Photo: Steve RhodesOne sign of Republicans’ success in hyping the Solyndra scandal is that they’ve got everybody calling it a scandal. Despite the turgid atmospherics, though, there still hasn’t been any official wrongdoing established, or even charged. It’s like an optical illusion of a scandal, a trick of the media light. Or, to mix metaphors, a hard candy shell with no nut inside.
But the political press loves candy. They have been immeasurably helpful to Republicans in creating the impression of a scandal because they really, really want there to be one. The Obama administration has been pretty boring to cover, what with all the policy this, policy that. Energy reporters in particular rarely get to write the kind of stories that get Drudge Report traffic. They’re thrilled about Solyndra and they’re sure as hell going to squeeze every bit of juice out of it.
Last Friday’s Solyndra news blitz illustrates the point pretty well. In response to sweeping demands from Republicans, the White House released another huge cache of emails. Poring over them, searching desperately for scandal-ish material in the 65,000 pages of documents the White House has handed over so far, the best reporters could come up with was that Obama had appointed, as political liaison for the program, someone who had “bundled” money for his 2008 campaign.
That guy, Steve Spinner, pushed the Department of Energy to wrap up work on Solyndra in time for a big event at the company’s new plant. It was a political deadline, yes. But to be clear: The loan had already been intensively reviewed and approved by several levels of professional DOE staff, with no interference. What Spinner was impatient with was the final push to get all the requested paperwork to the Office of Management and Budget so the thing could be officially announced. (OMB has always been hostile to the president’s clean energy agenda, but that’s another story. Oh, and Spinner’s wife worked at a big law firm that advised Solyndra, though by all accounts she and Spinner had both submitted to and satisfied conflict-of-interest protocols.
This is bad optics, to be sure. But it does nothing to impeach the process whereby the loan was approved, or the propriety of the loan itself. If that’s the worst all those reporters could find in all those emails, it’s hard to see how much longer this thing can limp along.
Those of you awake earlier this century might recall that the Bush administration outdid this “scandal” roughly once a week. Remember Cheney’s secret energy task force with fossil-fuel companies? Remember the illicit sex and cocaine at the Minerals Management Service? Remember “Brownie” at FEMA? Remember the manipulation of scientific reports on climate? Remember the $6.6 billion in lost reconstruction money in Iraq? Remember … oh hell, does anyone in D.C. remember anything?
Hm, I guess not:
Hell, even if reporters are just looking for Obama scandals to hype, they might check out the growing evidence of cozy collusion between the State Department and TransCanada, which is pushing to build the Keystone XL pipeline. There’s a hell of a lot more riding on that deal.

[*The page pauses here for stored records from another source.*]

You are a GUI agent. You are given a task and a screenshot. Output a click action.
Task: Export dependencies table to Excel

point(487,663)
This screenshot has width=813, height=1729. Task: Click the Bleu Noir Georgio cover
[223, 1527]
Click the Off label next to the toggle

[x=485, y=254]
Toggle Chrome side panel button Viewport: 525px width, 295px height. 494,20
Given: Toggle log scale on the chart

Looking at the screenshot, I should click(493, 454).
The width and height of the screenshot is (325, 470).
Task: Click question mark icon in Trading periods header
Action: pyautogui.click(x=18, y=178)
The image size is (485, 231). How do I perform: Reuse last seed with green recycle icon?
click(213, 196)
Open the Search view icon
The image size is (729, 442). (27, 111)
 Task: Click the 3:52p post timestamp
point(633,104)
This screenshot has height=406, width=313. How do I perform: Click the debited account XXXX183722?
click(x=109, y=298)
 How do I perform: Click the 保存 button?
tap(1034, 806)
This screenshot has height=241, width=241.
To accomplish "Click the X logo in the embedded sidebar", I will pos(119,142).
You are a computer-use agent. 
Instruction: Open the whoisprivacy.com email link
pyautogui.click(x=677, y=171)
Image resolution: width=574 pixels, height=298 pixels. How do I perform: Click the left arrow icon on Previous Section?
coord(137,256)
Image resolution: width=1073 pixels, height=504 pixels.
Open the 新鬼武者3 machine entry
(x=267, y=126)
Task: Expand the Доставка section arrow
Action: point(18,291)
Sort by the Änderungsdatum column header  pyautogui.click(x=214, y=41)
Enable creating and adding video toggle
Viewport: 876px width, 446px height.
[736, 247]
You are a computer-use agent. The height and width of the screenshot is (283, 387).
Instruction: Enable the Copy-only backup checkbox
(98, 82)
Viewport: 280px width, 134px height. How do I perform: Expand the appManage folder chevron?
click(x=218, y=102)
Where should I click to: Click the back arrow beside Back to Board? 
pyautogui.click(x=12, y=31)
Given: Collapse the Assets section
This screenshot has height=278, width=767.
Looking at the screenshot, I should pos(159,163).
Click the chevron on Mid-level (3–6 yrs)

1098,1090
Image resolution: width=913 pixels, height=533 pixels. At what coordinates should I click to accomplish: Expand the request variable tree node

But that scandal’s not getting Politico’s three-story-a-day treatment. And why not? Because Republicans aren’t coordinating a huge push to hype it. This is one of those things that every political insider knows but far too few outside the bubble understand: Republicans and conservative Democrats drive the Beltway press, the Beltway press drives the cable talk shows, and, as any Hill reporter will tell you, every single member of Congress has cable news on in the background all day every day. Thus is established a self-reinforcing feedback loop: What conservatives are talking about becomes what “people are talking about,” so people talk about it. Republicans “raise questions,” therefore “questions have been raised” and the media covers it, then Republicans note all the questions that have been raised, then the media covers the Republicans’ concerns over all the troubling questions … and so on. It’s a perpetual motion machine.
It’s worth noting that the stories swirling around in that cycle bear no relationship whatsoever to what the broad American public cares about or believes (compare, for instance, the number of stories on the debt vs. the number of stories on unemployment). Unlike congressional staffers and reporters, Americans don’t even watch cable news. The total prime-time audience for cable news declined 16 percent last year to an average of 3.2 million viewers; Dancing With the Stars routinely attracts more than 20 million viewers.
The Beltway media feedback loop has become grotesquely self-serving and self-referential. It is now for and about plutocrats. And it gives plutocrats what they demand: tidbits and titillation that embarrass Democrats and discredit challengers to the corporate status quo (22 percent of Politico’s traffic comes from the Drudge Report). If political journos have to create the appearance of a scandal without any actual wrongdoing, well, it didn’t stop them when Clinton was president and it won’t stop them now. Solyndra-the-scandal is just too juicy too allow for any perspective on Solyndra-the-solar-company. After all, there’s ad revenue at stake.